Researchers developed four inhibitors, and then injected rats with the version that proved most potent in cell cultures. That inhibitor protected all six rats exposed to anthrax. Five of six rats that received no protection died in testing, as did another six treated with an inhibitor that attached only at one point to the cell receptor.
Further development and animal testing is required on the inhibitor, a process that could take several years, according to Mogridge and fellow project lead researcher Ravi Kane of Rennselaer Polytechnic. The inhibitor must be shown to be effective at treating anthrax infection without causing side effects.
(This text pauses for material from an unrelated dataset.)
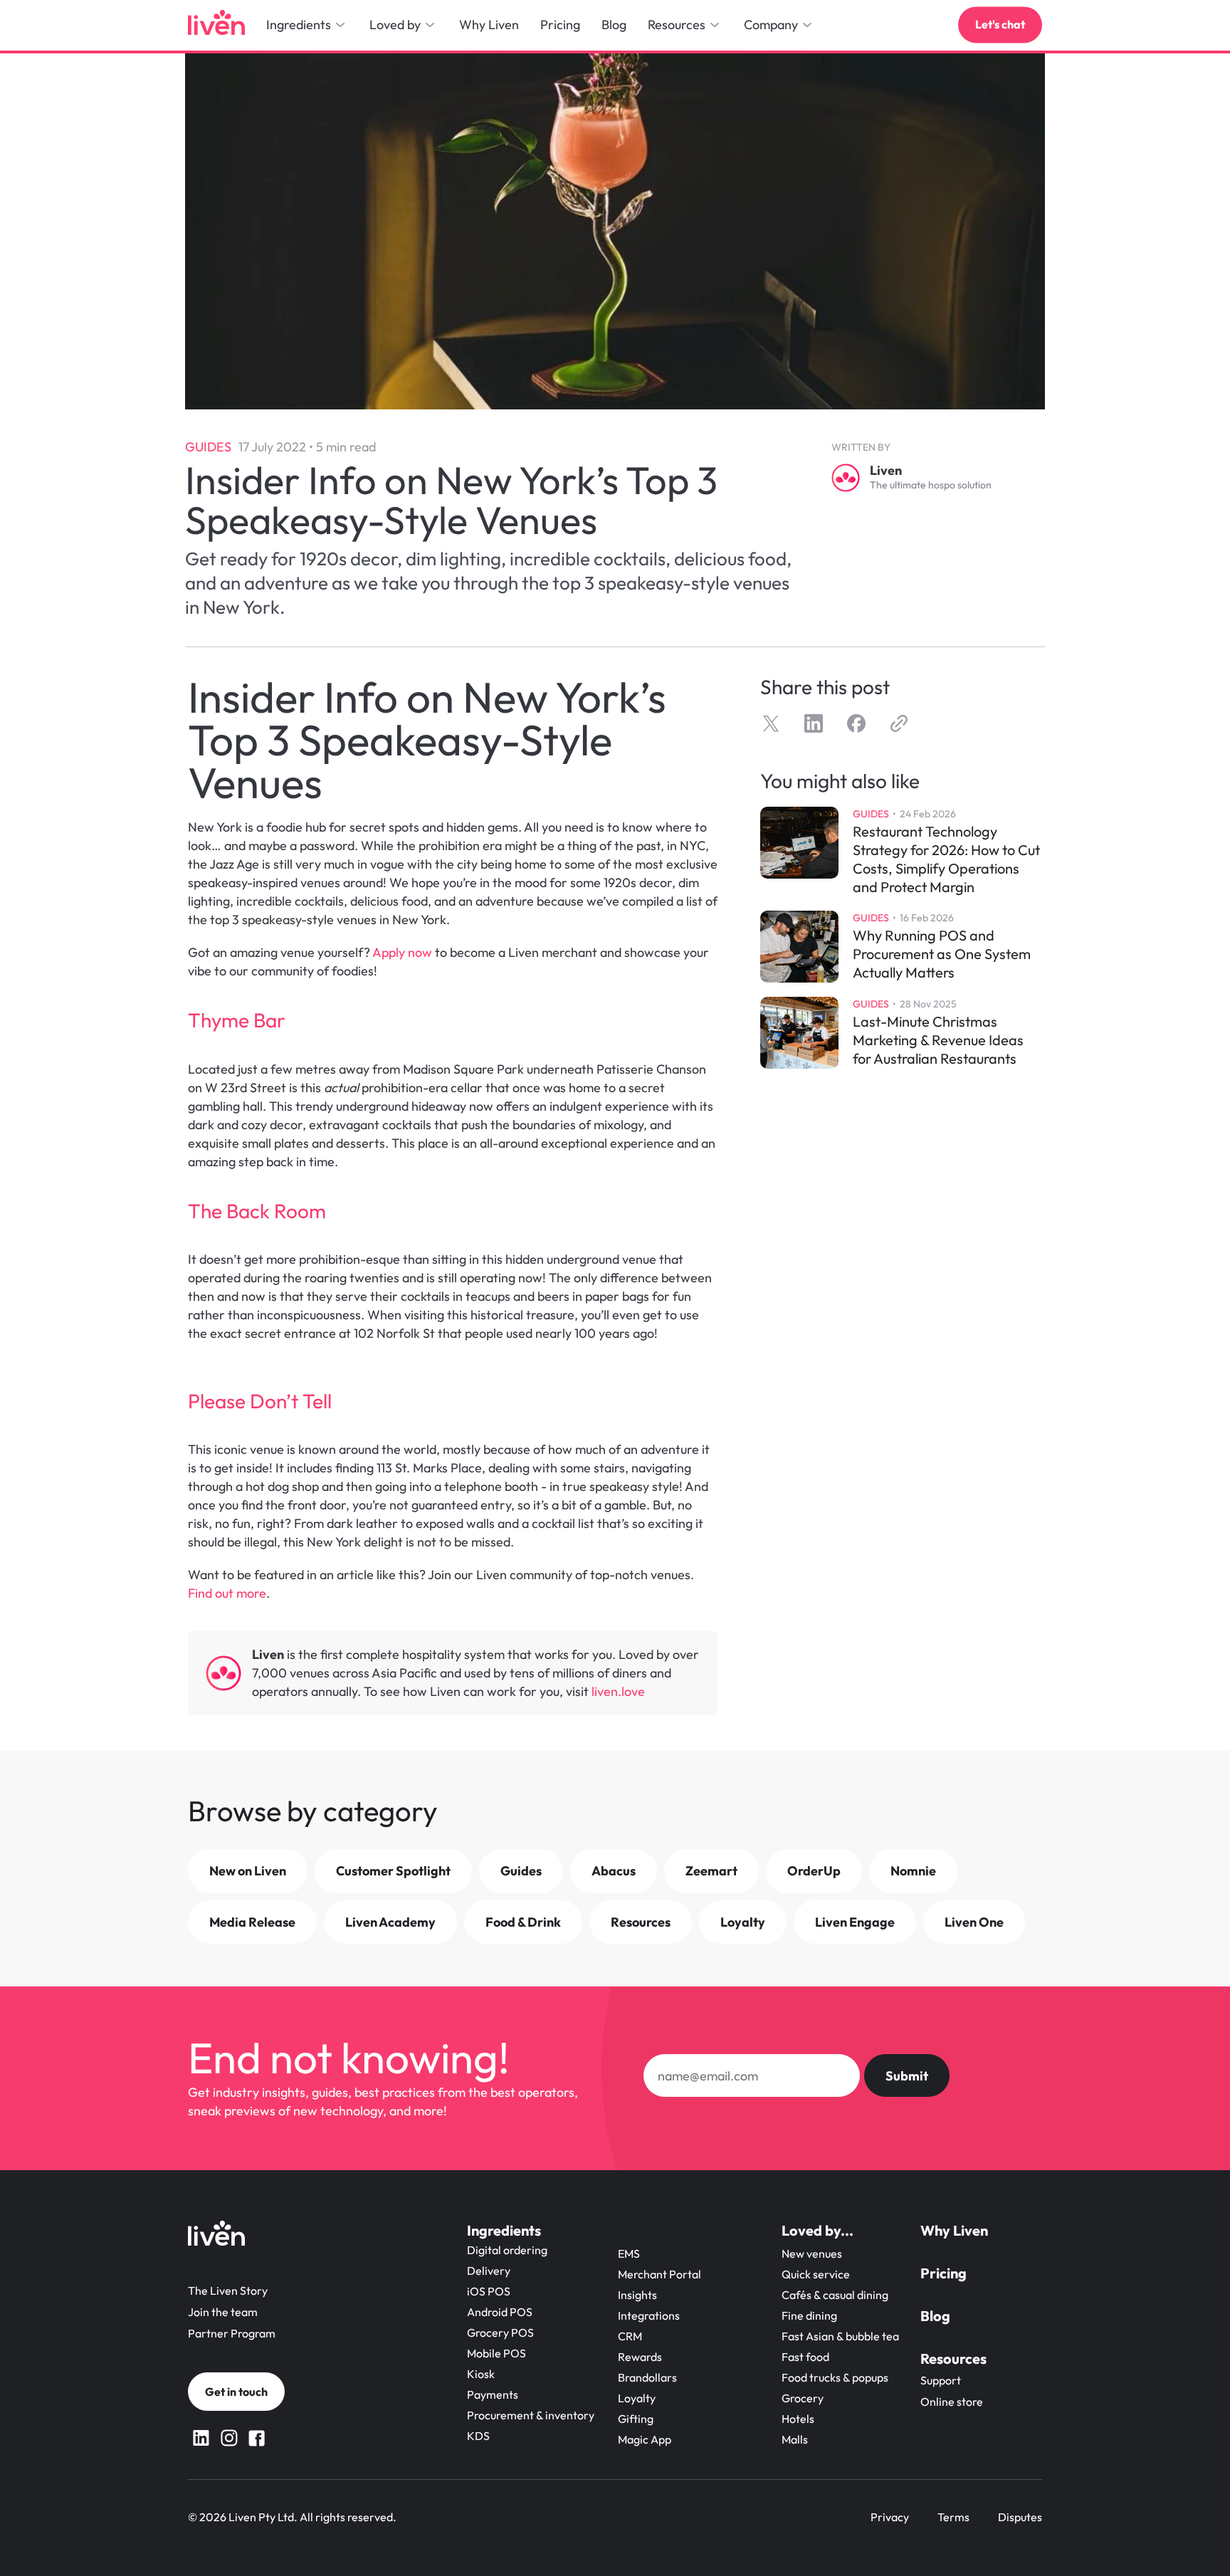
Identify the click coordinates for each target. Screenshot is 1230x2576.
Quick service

The drug could ultimately be used in conjunction with other countermeasures to provide greater protection from inhalational anthrax, which has a 75 percent fatality rate even with use of antibiotics, according to a press release from Rensselaer Polytechnic.
The inhibitor could save lives even if the bacteria are not resistant to antibiotics, or when treatment begins some time after infection, Baker said. Additional countermeasures could also help reduce the risk posed by nonadherence to the full antibiotic regime, which can last for up to 60 days, Gronvall said.
Inhibitors could potentially be developed for other viral diseases, such as influenza, AIDS and SARS, researchers said.
“We don’t have anything like it so this is really a unique and very important finding,” Baker said.